I can think of only one or two occasions were technology was the key and crucial factor in sustained competitive advantage. Technology won’t in and of itself make you or your business successful.

The next time you hear your IT boffins waxing lyrical about SOA, SAS, Cloud computing etc or how some new application will revolutionise your company. Throw a bucket of cold water over them. You may be wrong, but on the balance of probabilities you won’t be.

(5) Tell your superiors the bad news Fast, Factually and Firmly with decisive options.

The British high command did not believe the bad news, and or didn’t have a planned response to the bad news when it appeared.

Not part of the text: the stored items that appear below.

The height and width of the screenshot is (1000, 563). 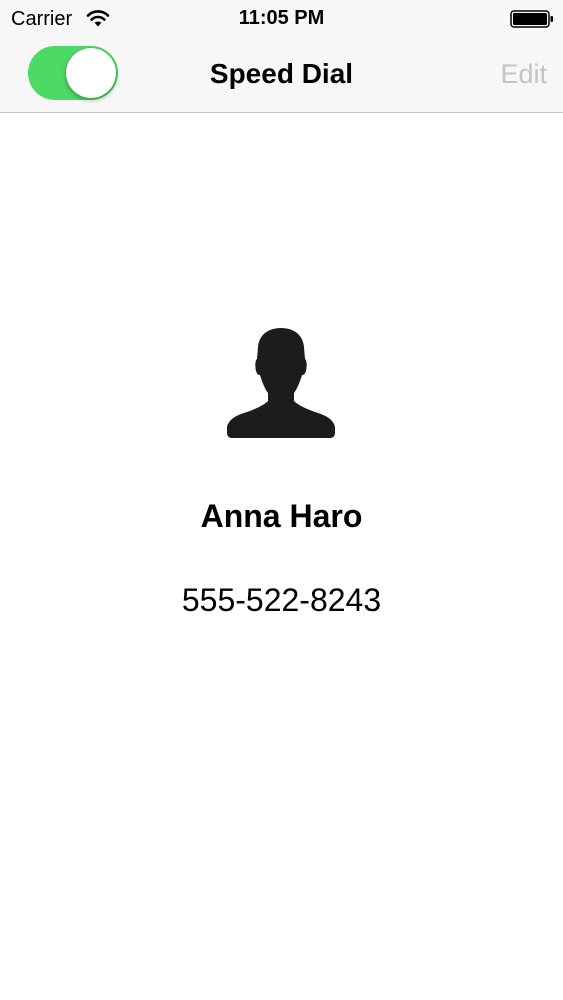 I want to click on person-silhouette-icon, so click(x=281, y=383).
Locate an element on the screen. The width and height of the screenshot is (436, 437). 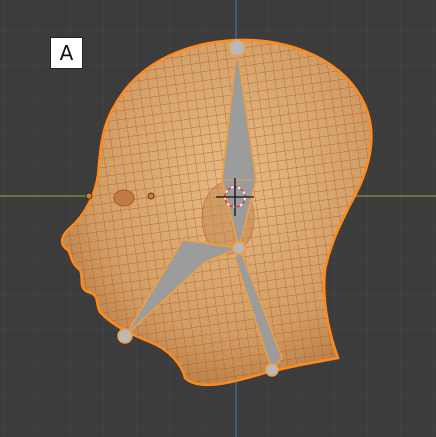
annotation-label: A is located at coordinates (66, 53).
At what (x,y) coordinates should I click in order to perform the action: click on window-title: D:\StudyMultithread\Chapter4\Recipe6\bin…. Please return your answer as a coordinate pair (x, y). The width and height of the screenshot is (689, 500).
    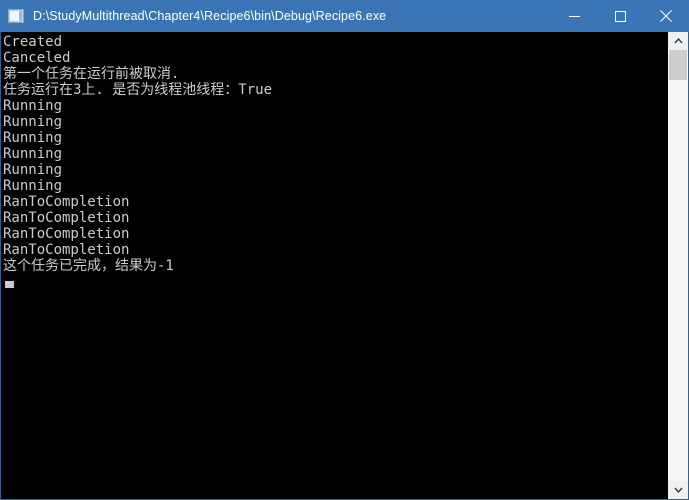
    Looking at the image, I should click on (210, 16).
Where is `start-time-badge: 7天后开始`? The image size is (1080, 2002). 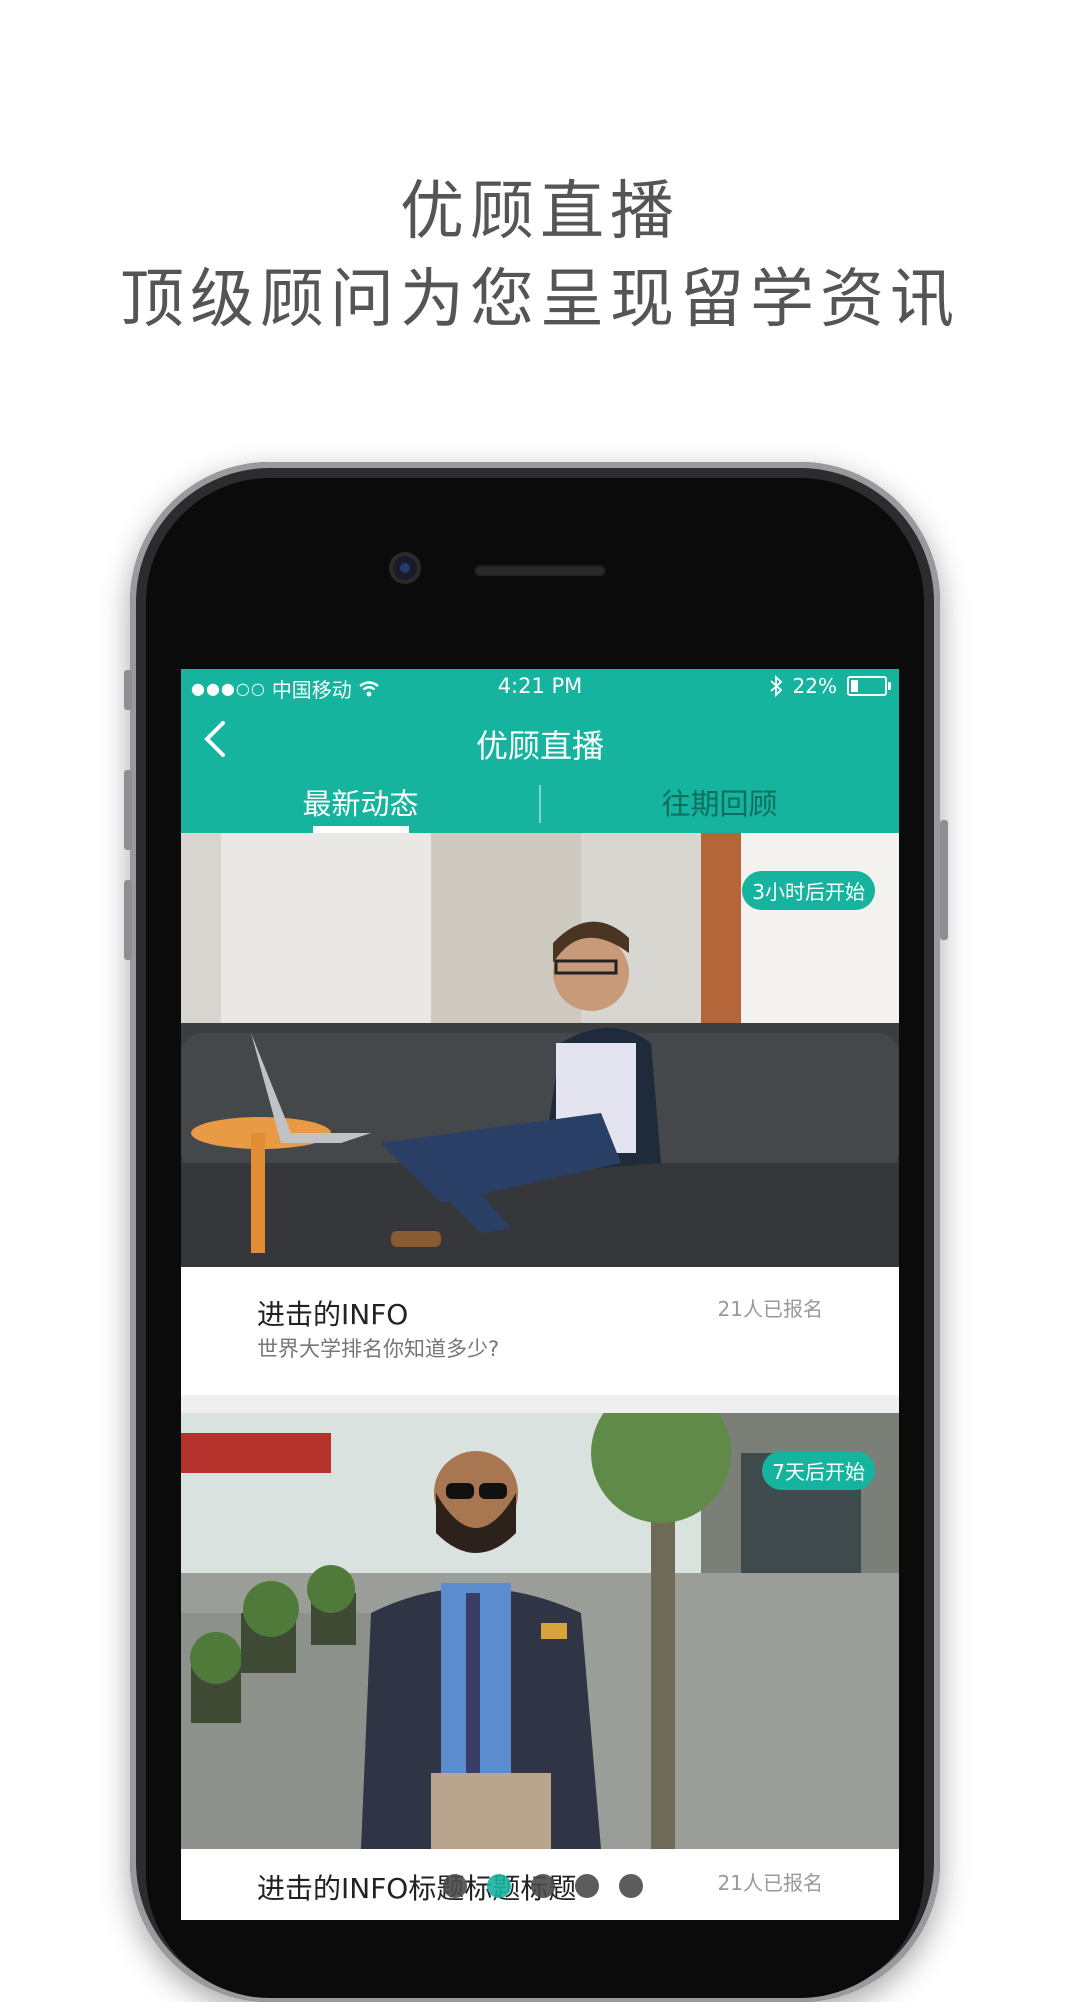
start-time-badge: 7天后开始 is located at coordinates (818, 1470).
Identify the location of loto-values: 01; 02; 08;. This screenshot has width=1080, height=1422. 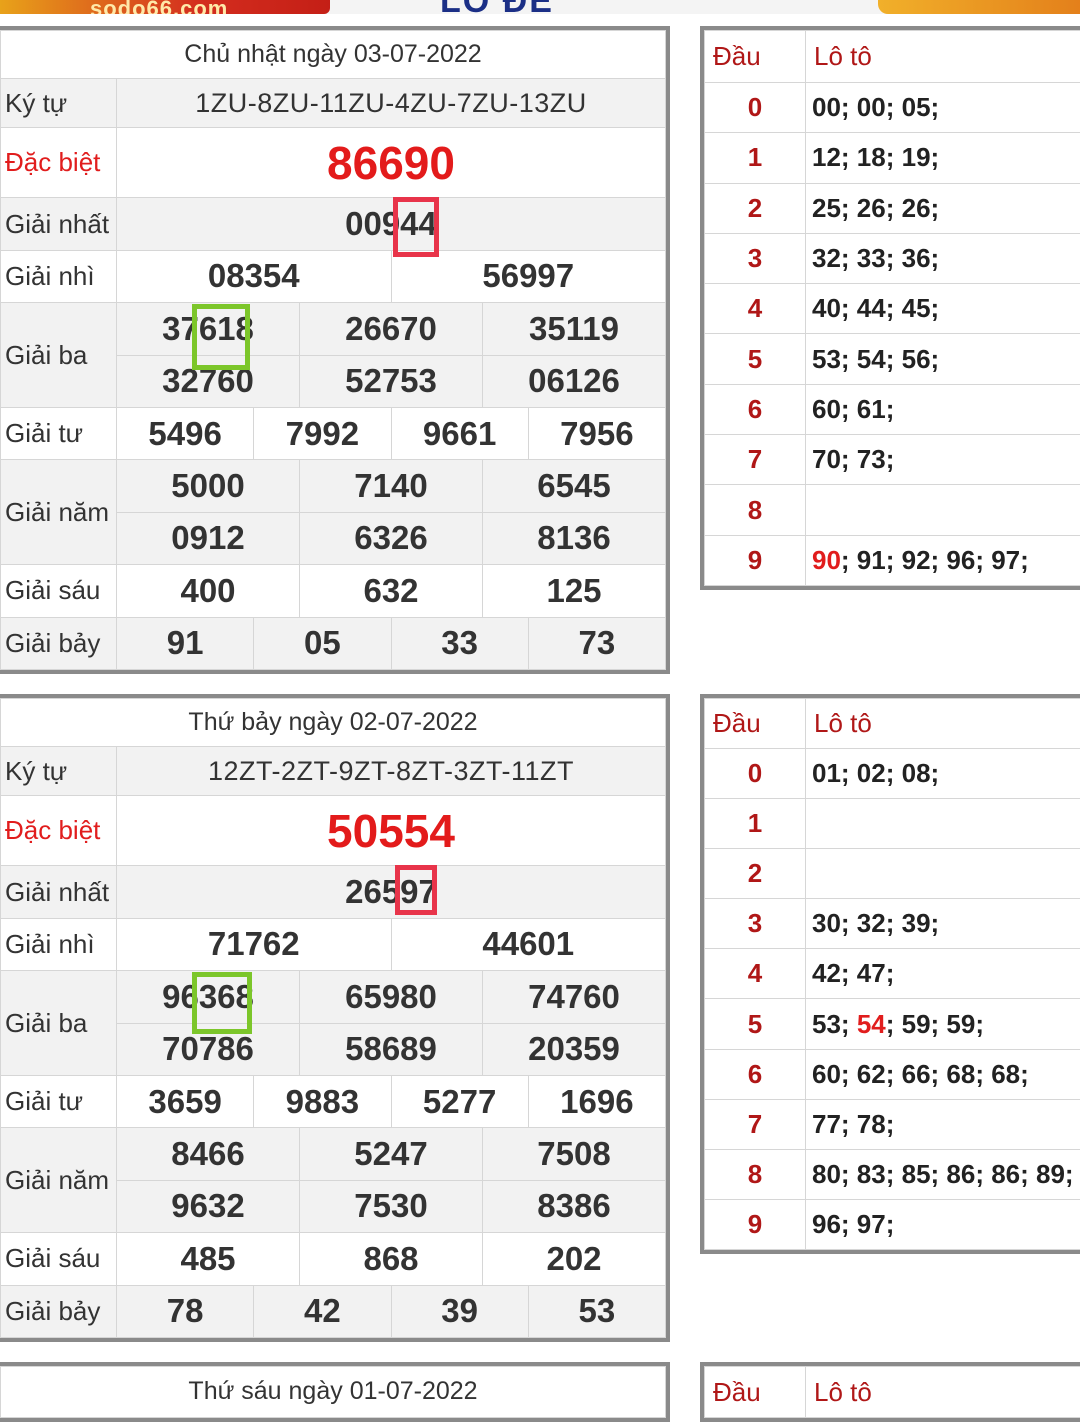
(943, 774).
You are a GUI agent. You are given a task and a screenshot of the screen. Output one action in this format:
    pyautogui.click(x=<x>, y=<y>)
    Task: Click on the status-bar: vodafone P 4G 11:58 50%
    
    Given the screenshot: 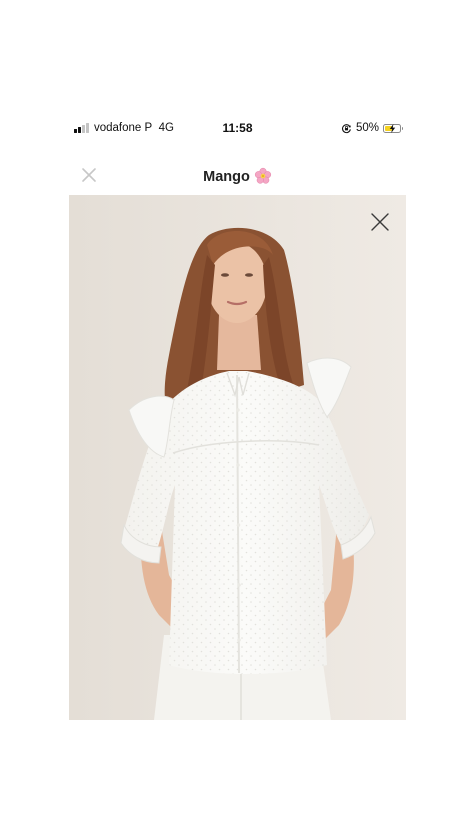 What is the action you would take?
    pyautogui.click(x=238, y=129)
    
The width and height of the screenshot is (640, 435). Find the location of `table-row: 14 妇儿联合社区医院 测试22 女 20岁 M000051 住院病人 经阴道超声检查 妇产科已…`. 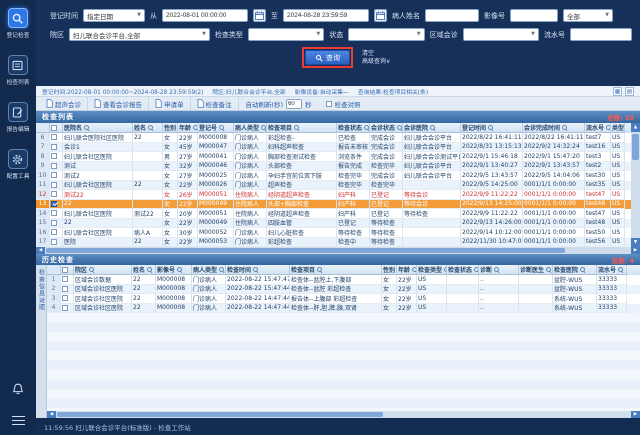

table-row: 14 妇儿联合社区医院 测试22 女 20岁 M000051 住院病人 经阴道超声检查 妇产科已… is located at coordinates (334, 214).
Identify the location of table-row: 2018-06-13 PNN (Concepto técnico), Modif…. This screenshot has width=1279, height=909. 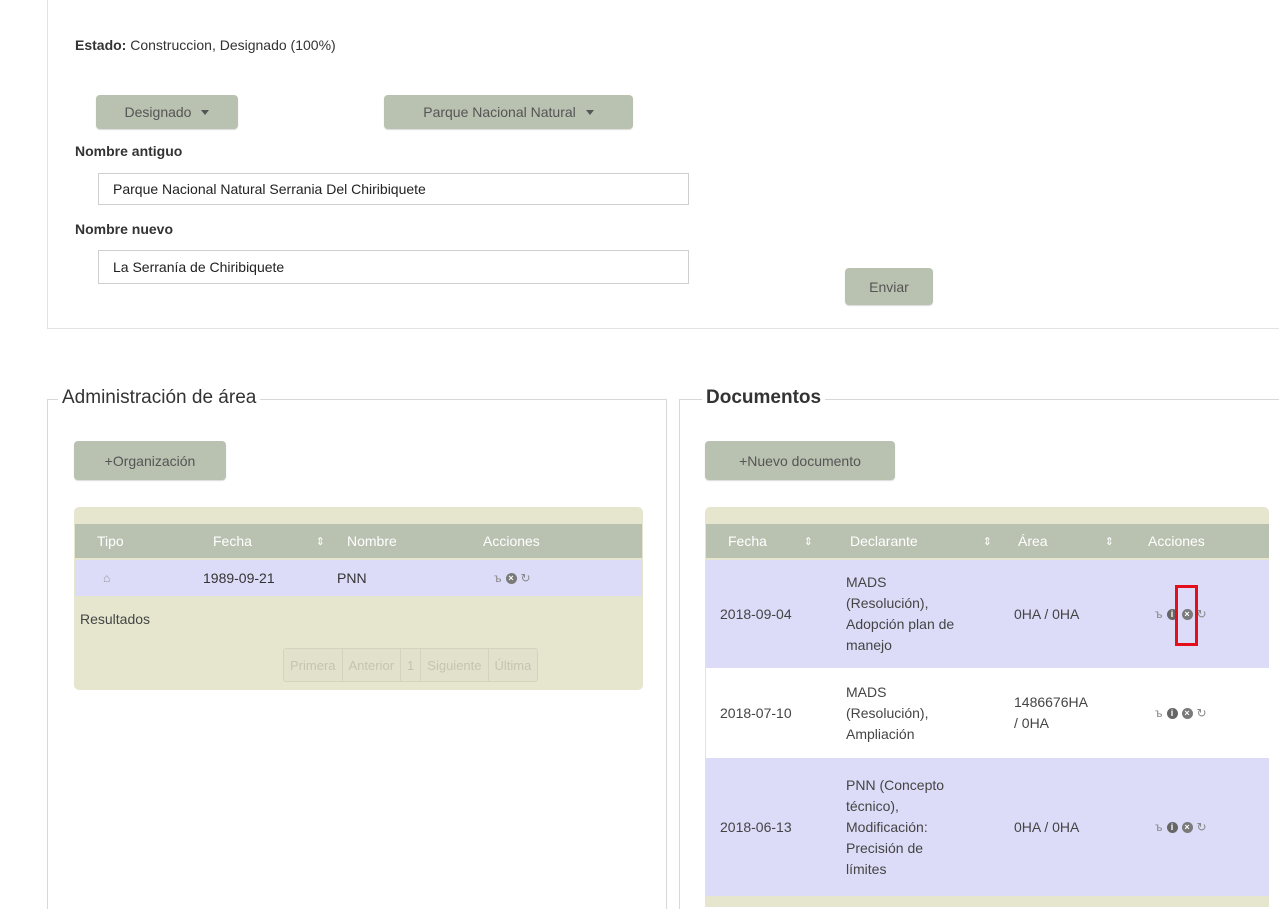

They weren’t incompetent, just ignorant. (There is a big difference).

I was reminded of a much loved saying of an acquaintance – a manager of a national automotive franchise network – “Don’t come to me with a problem without at least one thought through solution” – he would bark at his staff. It seemed to work well for him.

Assume your boss is ignorant (but highly intelligent of course). Give him or her the problem, and have an answer handy.

(6) Make Life long Friends

At the age of 27 Captain May had a friendship to which he could entrust his most valuable and most prized possessions – his family.

In the hustle and bustle of this world, we should develop great friendships and fellowships with our chosen acquaintances. Foster and grow those relationships, invest in them.

I am going to try to develop more deeper friendships and fellowships.

Postscript:

The story has a ‘happy’ ending of sorts.

Captain Eales kept his promise to his friend, and married the widowed “Bessie”, and nurtured, raised and cared for both the loved wife and baby of his friend Captain May.